Directions:  Take 58 south into Naha. Turn left at the third light after the long overpass just after Kinser. There will be a building with red and white letters that say “Agre” on the right. This is the same turn to go to Babies R Us/Toys R Us or Shintoshin Park, Naha Mainplace, or DFS Mall or DFS Food Colliseum. Pass along the front of the Babies R Us. As you go under the pedestrian overpass have your indicator on and turn into the museum parking lot entrance immediately on your left.


  1. This place is great! We took our kids (4 and 18 months) there today and they loved it. Frankly our expectatins were low; we just wanted to beat the heat after having exhausted most other indoor options but we spent a good hour in the ‘hands on’ room (which, by the way, isn’t an area you need to pay admission for) and another 90 minutes in the actual museum. What a great place! The pics don’t do it justice!

  2. I was checking the Museum’s English-language website to see about upcoming exhibits and saw this incredible, but very limited time, opportunity.
    In conjunction with the Japan Tourism Agency, there are special guided tours of the museum’s permanent collection available in ENGLISH (Chinese and Korean are available also). However, the time period for these tours is already half over.
    Read the information in this link, it is self-explanatory.

    If you have already visited the museum and had questions about some exhibits or items you have seen, or if you have never visited the museum, this is a great chance to learn more about the natural and cultural history of Okinawa. Though this speical guided tour is only 30 minutes, I would hope that the tour guide would be willing to answer additional questions, especially if the tour group is small. After the tour, they will ask you to complete a questionnaire, most likely to determine the need for these types of tours. Your interest and answers can be very helpful in planning future tours or events for other foreigners visiting the museum.

    Other notes: You need to purchase a regular admission ticket to the museum collection, read the Price information in the article above.or check the museum website.
    You can also go to the Art Museum portion of the building, though most exhibits have a separate admission fee, there are occasional free exhibits, usually in the smaller rooms down the hallway.

    When you are in that area of Naha City, you can visit some of the other nearby places that have been written about on OkinawaHai! Use this website’s search feature, it is just under the big bold hai! in the page top banner. Type the word Shintoshin in the box and click on GO, then look through the articles.
    There is a wide variety of shopping and restaurants in Naha City. Perhaps while on your city adventure you will find something new and/or interesting to share with others by writing and submitting an article to be used on OkinawaHai!

  3. I went during the mummy exhibit with my children and a friend and her children. While we all loved it, I will say they seemed to be a little less than thrilled with the kids enthusiasm. My son in particular tends to get a little loud when he’s excited-and we got quite a few glares. I was honestly surprised that they seemed not quite child-friendly. The kids were not running, not yelling, nothing out of control-they were just happy, excited kids fascinated by the stuff they were seeing.

    I’m sure we’ll go again, and hopefully they’ll be a little more quietly excited.
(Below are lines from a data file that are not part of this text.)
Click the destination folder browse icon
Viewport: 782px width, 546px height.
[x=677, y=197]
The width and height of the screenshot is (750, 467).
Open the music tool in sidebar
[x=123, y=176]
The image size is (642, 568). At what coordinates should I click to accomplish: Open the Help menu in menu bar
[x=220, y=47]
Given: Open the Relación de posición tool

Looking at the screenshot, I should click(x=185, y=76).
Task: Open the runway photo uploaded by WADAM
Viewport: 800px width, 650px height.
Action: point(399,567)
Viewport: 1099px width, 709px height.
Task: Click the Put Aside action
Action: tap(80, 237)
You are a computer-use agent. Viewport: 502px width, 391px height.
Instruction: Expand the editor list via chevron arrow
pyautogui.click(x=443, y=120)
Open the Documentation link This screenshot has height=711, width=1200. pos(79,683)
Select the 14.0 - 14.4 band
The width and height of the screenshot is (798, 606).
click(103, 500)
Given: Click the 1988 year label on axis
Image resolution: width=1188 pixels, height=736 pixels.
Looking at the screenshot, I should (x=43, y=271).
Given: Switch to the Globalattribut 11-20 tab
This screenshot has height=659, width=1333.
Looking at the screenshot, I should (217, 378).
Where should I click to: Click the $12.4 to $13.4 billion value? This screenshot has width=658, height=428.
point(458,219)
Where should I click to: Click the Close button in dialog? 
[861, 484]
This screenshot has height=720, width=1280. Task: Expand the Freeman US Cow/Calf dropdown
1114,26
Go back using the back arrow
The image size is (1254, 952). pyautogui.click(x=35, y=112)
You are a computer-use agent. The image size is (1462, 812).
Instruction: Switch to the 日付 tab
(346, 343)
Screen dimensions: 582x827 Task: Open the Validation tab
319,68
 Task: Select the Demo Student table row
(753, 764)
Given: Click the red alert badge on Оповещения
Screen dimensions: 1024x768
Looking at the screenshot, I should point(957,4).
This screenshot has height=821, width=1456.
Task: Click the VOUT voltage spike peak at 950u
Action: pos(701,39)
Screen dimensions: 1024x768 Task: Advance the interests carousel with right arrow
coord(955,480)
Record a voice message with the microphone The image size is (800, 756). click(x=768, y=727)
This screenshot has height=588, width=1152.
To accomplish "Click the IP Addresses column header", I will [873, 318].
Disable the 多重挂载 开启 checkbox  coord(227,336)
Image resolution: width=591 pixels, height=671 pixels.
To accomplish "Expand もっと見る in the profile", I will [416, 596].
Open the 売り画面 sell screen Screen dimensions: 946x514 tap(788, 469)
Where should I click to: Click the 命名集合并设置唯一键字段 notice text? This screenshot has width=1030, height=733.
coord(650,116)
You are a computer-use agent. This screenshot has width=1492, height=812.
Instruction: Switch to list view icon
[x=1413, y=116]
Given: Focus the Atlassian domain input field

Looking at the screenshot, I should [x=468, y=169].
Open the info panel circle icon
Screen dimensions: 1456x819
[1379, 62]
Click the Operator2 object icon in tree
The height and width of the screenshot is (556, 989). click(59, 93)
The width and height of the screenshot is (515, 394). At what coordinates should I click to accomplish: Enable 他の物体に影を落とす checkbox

They did love the touch room-and loved being able to bang on the drums!

  4. We visited this museum last month with our 4 children and the “Touch and Feel” room is not to be missed. The wonderful ladies in there dressed my daughter in beautiful Kimonos that they handled with gloves on. She loved every minute of that. While my boys were holding the Sanshins(sp?), the ladies got out a laminated card and proceeded to teach them how to play it. By the time we left, they were playing a little tune. We also really enjoyed the traditional Okinawan home outside that you can tour. My oldest son is a fab artist so we will be returning soon to see the art section as we did not have time to visit that section on this particular day and he was disappointed. Go see this place, it is worth it!!